Is there a way to get it to close Hyperterminal and unload itself?
I used the Auto Script Writer application to help create the script and I've tried using ExitApp, Exit, and Return at the very end of the script but this doesn't seem to make a difference.
Any ideas?

WinWait, Program Manager, FolderView
IfWinNotActive, Program Manager, FolderView, WinActivate, Program Manager, FolderView
WinWaitActive, Program Manager, FolderView
Run C:\Documents and Settings\Tim\Start Menu\Programs\Accessories\Communications\HyperTerminal\Divert to Home.ht
Sleep, 100
WinWait, Connect To, Enter details for th
IfWinNotActive, Connect To, Enter details for th, WinActivate, Connect To, Enter details for th
WinWaitActive, Connect To, Enter details for th
Send, {TAB 2}{ENTER 2}
SetWinDelay, 10000
WinWait, Connect, Dial Now
IfWinNotActive, Connect, Dial Now, WinActivate, Connect, Dial Now
WinWaitActive, Connect, Dial Now
Send, {TAB}{ENTER}
WinWait, Cancel Divert - HyperTerminal, Cnct/Discnct
IfWinNotActive, Cancel Divert - HyperTerminal, Cnct/Discnct, WinActivate, Cancel Divert - HyperTerminal, Cnct/Discnct
WinWaitActive, Cancel Divert - HyperTerminal, Cnct/Discnct
Send, {ALTDOWN}{F4}{ALTUP}
Return


----------



## stantley (May 22, 2005)

So it's sounds like the Alt-F4 command isn't working. You could try putting a sleep command after it.
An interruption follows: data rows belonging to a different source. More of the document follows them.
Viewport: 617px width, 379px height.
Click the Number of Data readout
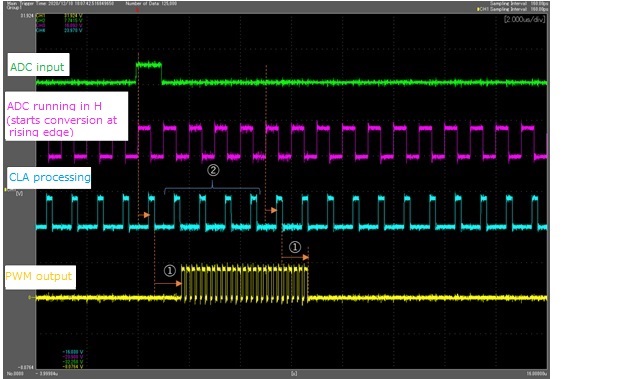coord(151,4)
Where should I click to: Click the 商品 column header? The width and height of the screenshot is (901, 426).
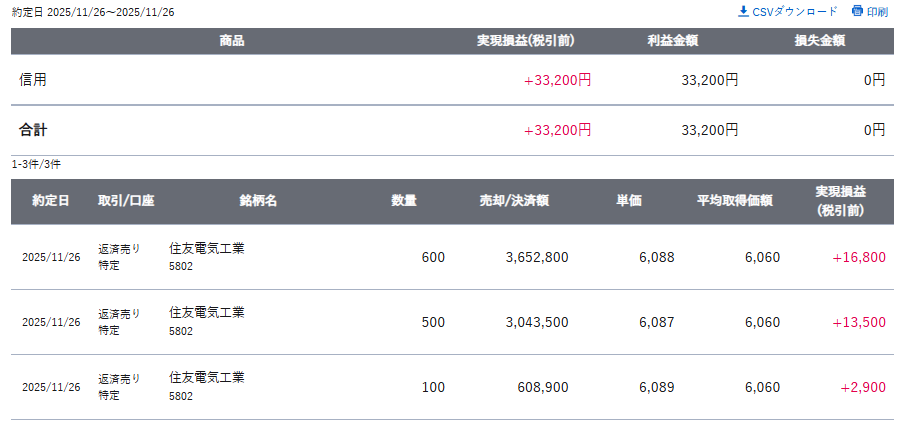pos(231,41)
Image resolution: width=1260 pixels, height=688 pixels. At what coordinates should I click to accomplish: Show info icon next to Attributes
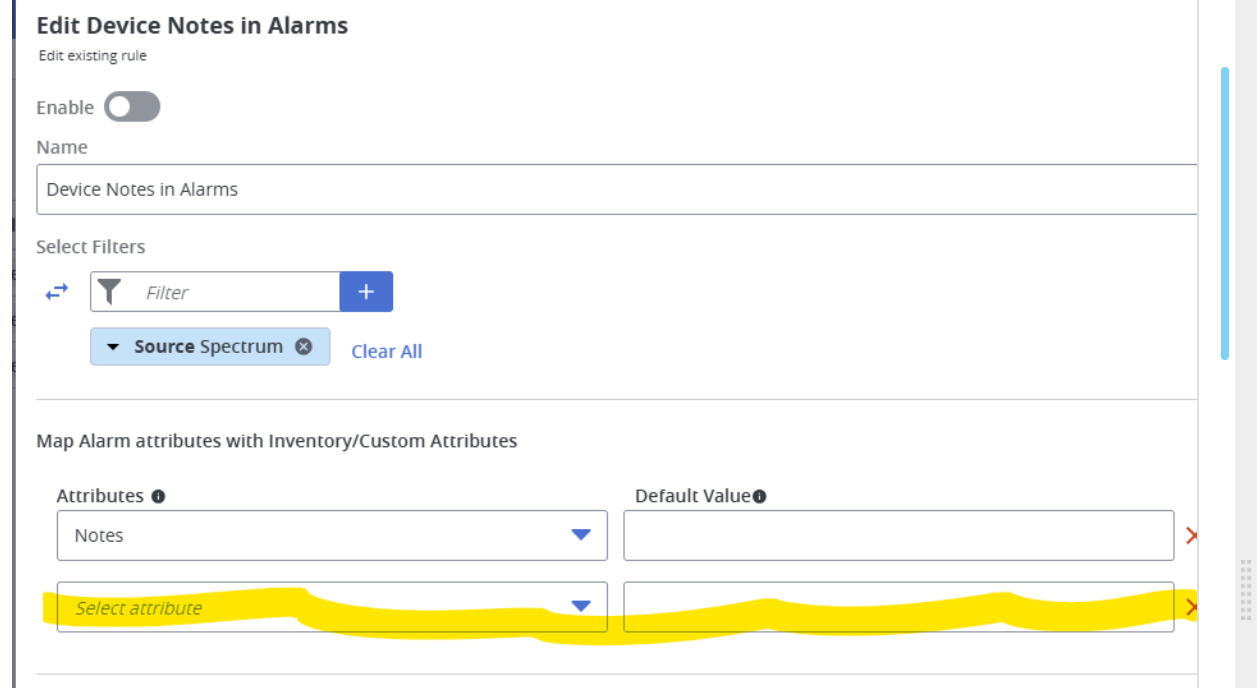coord(158,496)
WinWaitActive, Cancel Divert - HyperTerminal, Cnct/Discnct
Send, {ALTDOWN}{F4}{ALTUP}

Sleep, 1000

ExitApp

If you had the ExitApp after the Return, that would explain why it wasn't working. Try putting different values in the Sleep command.

I'm not sure why you have SetWinDelay, 10000 in there, 10 seconds seems like too long of a delay. Maybe change it to SetWinDelay, 1000 or just replace it with a sleep command.
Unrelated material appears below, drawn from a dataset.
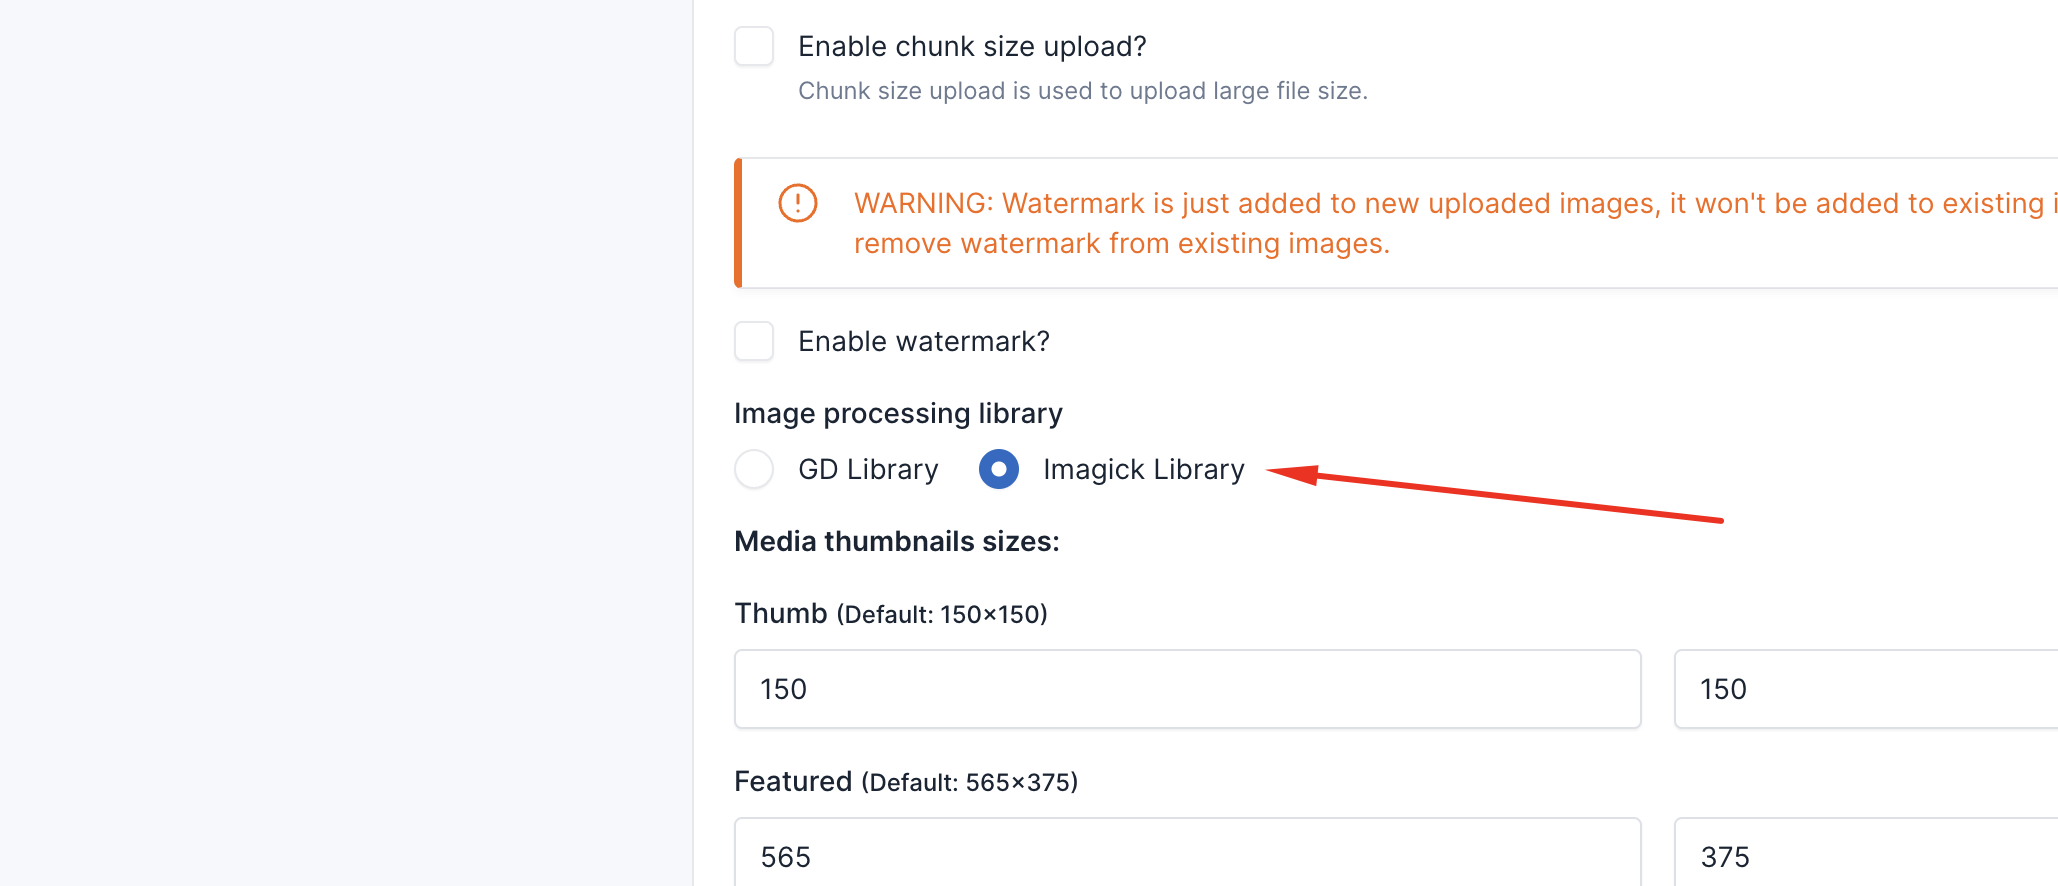This screenshot has width=2058, height=886.
Task: Click the 'Enable chunk size upload?' label text
Action: 972,47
You could also try a WinClose command or a WinKill command.

WinWaitActive, Cancel Divert - HyperTerminal, Cnct/Discnct
Send, {ALTDOWN}{F4}{ALTUP}
Sleep, 1000
WinClose, Cancel Divert - HyperTerminal, Cnct/Discnct
WinWaitClose, Cancel Divert - HyperTerminal, Cnct/Discnct
Sleep, 1000

ExitApp


----------



## tmetford (Apr 8, 2008)

Thank you for your help in creating a script that's got me started and my apologies for the delay in replying.
When I need more help I'll get back to you (which may be pretty soon!) but, for the mean time I think it'd be better that I close this case for now.
Kind regards
Tim


----------



## Squashman (Apr 4, 2003)

tmetford said:


> Hi, Task Scheduler would be fine BUT, it requires a login username & password which I prefer not to use on this PC.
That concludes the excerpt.